The initial phase of this upgrade, referred to as Merhale-1, equips the Su-25 with the UBAS system, enabling it to deploy Turkish-manufactured KGK-82/83 and TEBER-82 precision-guided munitions, along with SOM-B1 standoff missiles.

These armaments can be utilized by the Frogfoot without necessitating additional avionics upgrades. However, it is important to highlight that the second phase of the upgrade, Merhale-2, introduces enhancements such as a new mission computer, advanced radios, communication systems, inertial navigation systems (INS), and more.
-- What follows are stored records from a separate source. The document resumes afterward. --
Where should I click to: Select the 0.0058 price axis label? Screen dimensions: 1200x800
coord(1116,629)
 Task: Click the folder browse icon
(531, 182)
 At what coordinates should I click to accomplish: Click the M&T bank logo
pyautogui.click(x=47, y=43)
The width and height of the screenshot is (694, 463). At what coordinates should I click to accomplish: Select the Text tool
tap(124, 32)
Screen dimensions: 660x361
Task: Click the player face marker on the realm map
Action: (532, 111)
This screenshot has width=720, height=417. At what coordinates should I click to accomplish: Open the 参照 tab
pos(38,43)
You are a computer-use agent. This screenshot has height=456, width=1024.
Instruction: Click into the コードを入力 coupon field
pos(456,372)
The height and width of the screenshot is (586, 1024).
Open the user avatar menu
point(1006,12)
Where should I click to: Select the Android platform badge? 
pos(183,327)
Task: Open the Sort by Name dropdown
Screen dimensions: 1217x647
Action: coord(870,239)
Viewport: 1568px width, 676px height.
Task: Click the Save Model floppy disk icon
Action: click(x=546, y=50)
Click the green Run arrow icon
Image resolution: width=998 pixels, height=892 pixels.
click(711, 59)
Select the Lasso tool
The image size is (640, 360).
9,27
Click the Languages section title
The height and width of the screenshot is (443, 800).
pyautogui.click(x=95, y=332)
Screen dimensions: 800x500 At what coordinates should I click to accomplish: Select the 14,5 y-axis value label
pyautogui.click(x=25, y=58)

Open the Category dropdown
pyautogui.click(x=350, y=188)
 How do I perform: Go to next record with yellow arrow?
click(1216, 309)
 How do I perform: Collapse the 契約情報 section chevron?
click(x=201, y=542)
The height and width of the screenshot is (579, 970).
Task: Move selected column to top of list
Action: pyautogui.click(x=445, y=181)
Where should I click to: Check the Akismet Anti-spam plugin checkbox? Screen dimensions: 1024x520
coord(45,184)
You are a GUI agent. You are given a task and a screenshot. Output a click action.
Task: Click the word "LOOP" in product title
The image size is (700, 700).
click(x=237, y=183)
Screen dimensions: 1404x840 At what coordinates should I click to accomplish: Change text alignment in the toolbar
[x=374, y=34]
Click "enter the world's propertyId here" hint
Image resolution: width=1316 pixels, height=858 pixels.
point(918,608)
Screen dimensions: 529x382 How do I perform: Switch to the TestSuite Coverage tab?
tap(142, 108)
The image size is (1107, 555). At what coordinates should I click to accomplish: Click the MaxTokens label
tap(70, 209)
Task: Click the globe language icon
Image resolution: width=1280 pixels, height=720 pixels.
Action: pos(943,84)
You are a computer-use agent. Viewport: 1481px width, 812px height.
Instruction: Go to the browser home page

The situation in Azerbaijan illustrates Turkey’s distinctive position, bolstered by its rapidly expanding defense aerospace industry, particularly in munitions and drone technology—an area that was not as developed in the past. If UBAS facilitates the integration of various weapons on U.S.-made fighter jets, it would represent a significant advancement on multiple fronts. This could be particularly impactful for exports, providing foreign operators with a swift and efficient means to incorporate Turkish armaments onto their U.S.-manufactured aircraft.

Overall, these advancements in Turkey highlight the increasing importance of tablets as a crucial interface between aircraft and diverse weapon systems. Tablets are also emerging as essential tools for managing Collaborative Combat Aircraft (CCA) drones and other unmanned platforms, at least in their initial stages. Furthermore, they are becoming integral to various training applications.

Consequently, tablets are demonstrating their value in enhancing older platforms with a range of new capabilities in a cost-effective and timely manner.